Hintergrund: Wahlkampfthemen im letzten Koalitionsjahr
Berlin (dpa) - Ein Jahr vor der Bundestagswahl wirft der Wahlkampf seine Schatten schon voraus. Der Ton in der Koalition ist gereizt, die Abgrenzung voneinander hat längst begonnen.
Die Arbeit von Union und SPD im verbleibenden Regierungsjahr bis zum Herbst 2017 wird davon maßgeblich beeinflusst werden. Vor allem in der Steuer-, Renten- und Flüchtlingspolitik dürfte der Wahlkampf ausgetragen werden.
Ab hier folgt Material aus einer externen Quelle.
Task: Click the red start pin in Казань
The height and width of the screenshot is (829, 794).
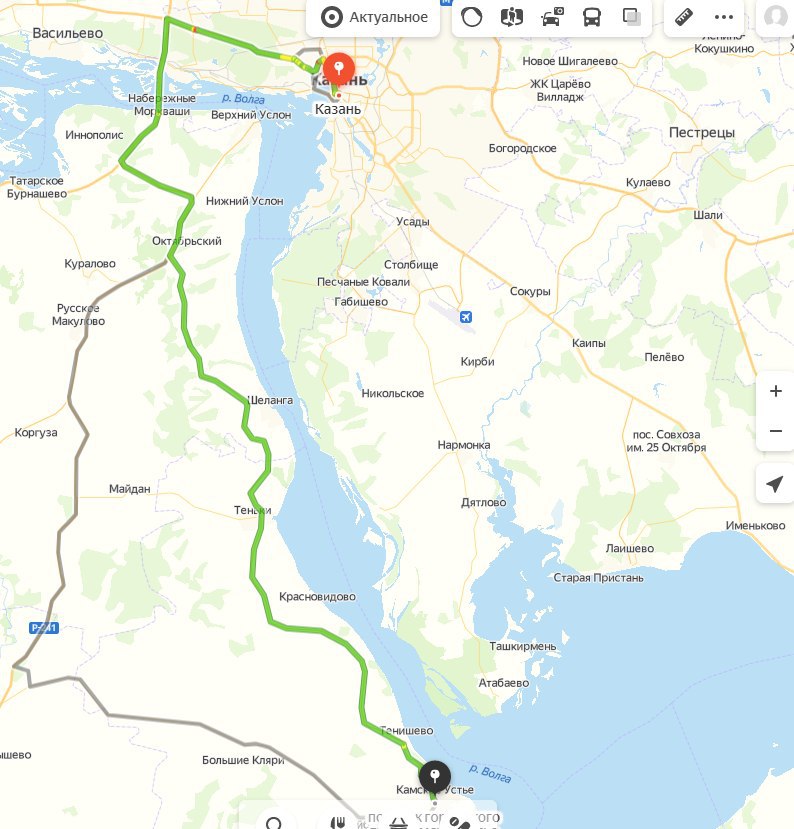Action: [339, 70]
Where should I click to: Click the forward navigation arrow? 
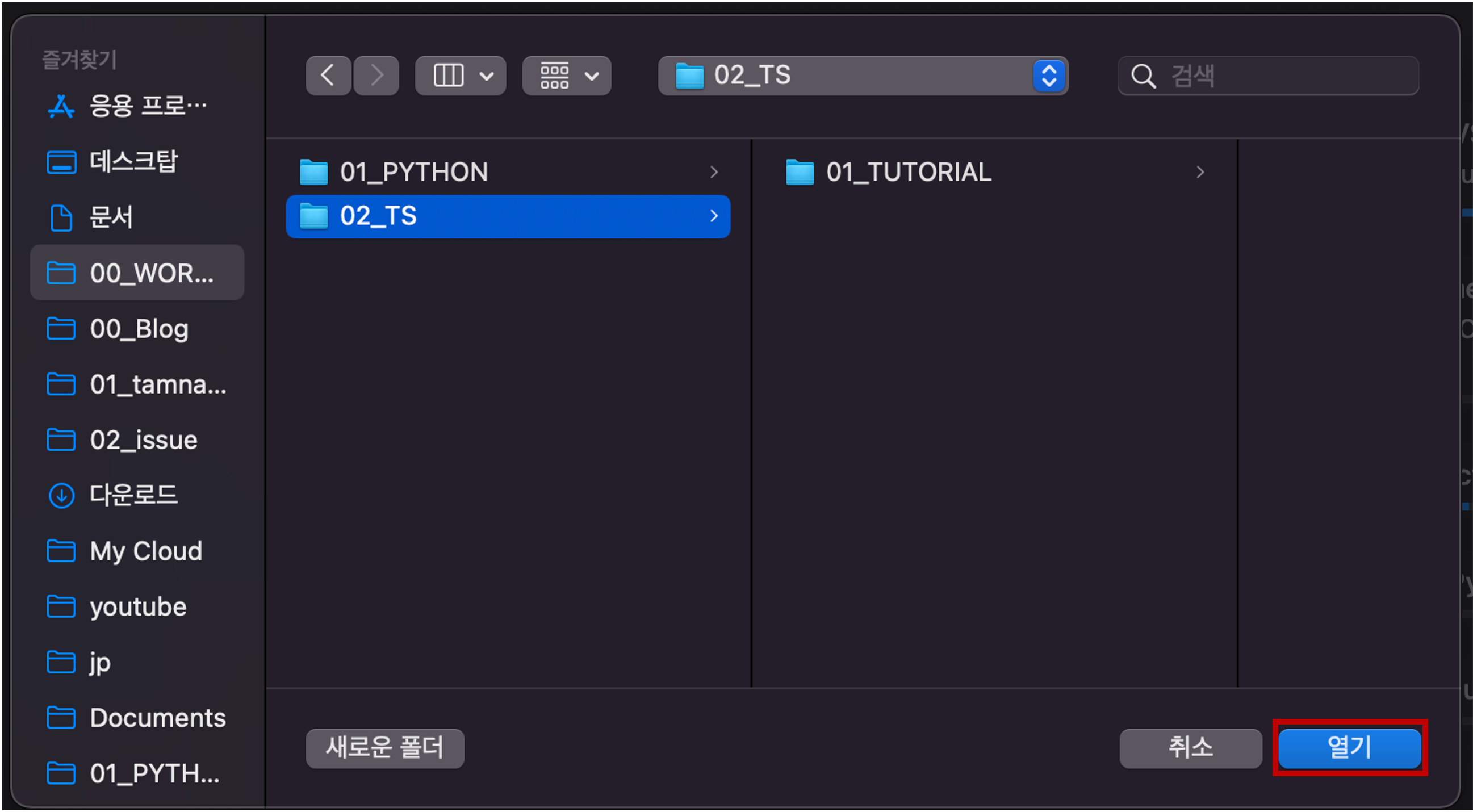376,76
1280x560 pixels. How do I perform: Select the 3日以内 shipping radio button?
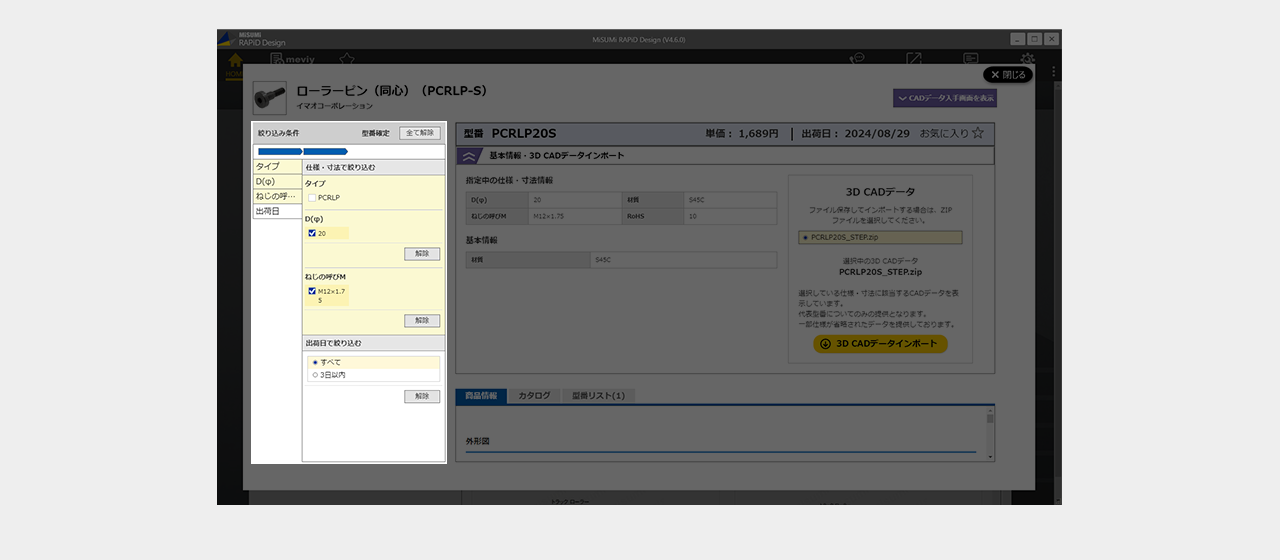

Was erwartet uns da?
STEUERN: Die Union hat für die Zeit nach 2017 Steuersenkungen von jährlich 15 Milliarden Euro in Aussicht gestellt. Entlastet werden sollen vor allem untere und mittlere Einkommen. SPD-Chef Sigmar Gabriel warnt vor „Steuerlügen“. Denn gleichzeitig wolle die Union ab 2020 schrittweise den Solidarzuschlag mit einem Volumen von dann 20 Milliarden Euro jährlich abschaffen. Und die Länder forderten bei der Neuordnung der Finanzbeziehungen nach 2019 vom Bund eine Kompensation von 10 Milliarden Euro jährlich. Allein dies mache zusammen 30 Milliarden Euro aus, die der Bund verliere - Geld, das ihm zur Finanzierung von Steuersenkungen fehle. Gabriel will die gesamte Abgabenlast - vor allem Sozialbeiträge - auf den Prüfstand stellen. Geringverdiener würden von sinkenden Sozialabgaben besonders profitieren. Denn anders als bei Steuern gehen von unteren Einkommen schon vom ersten Euro an rund 20 Prozent in die Sozialkassen.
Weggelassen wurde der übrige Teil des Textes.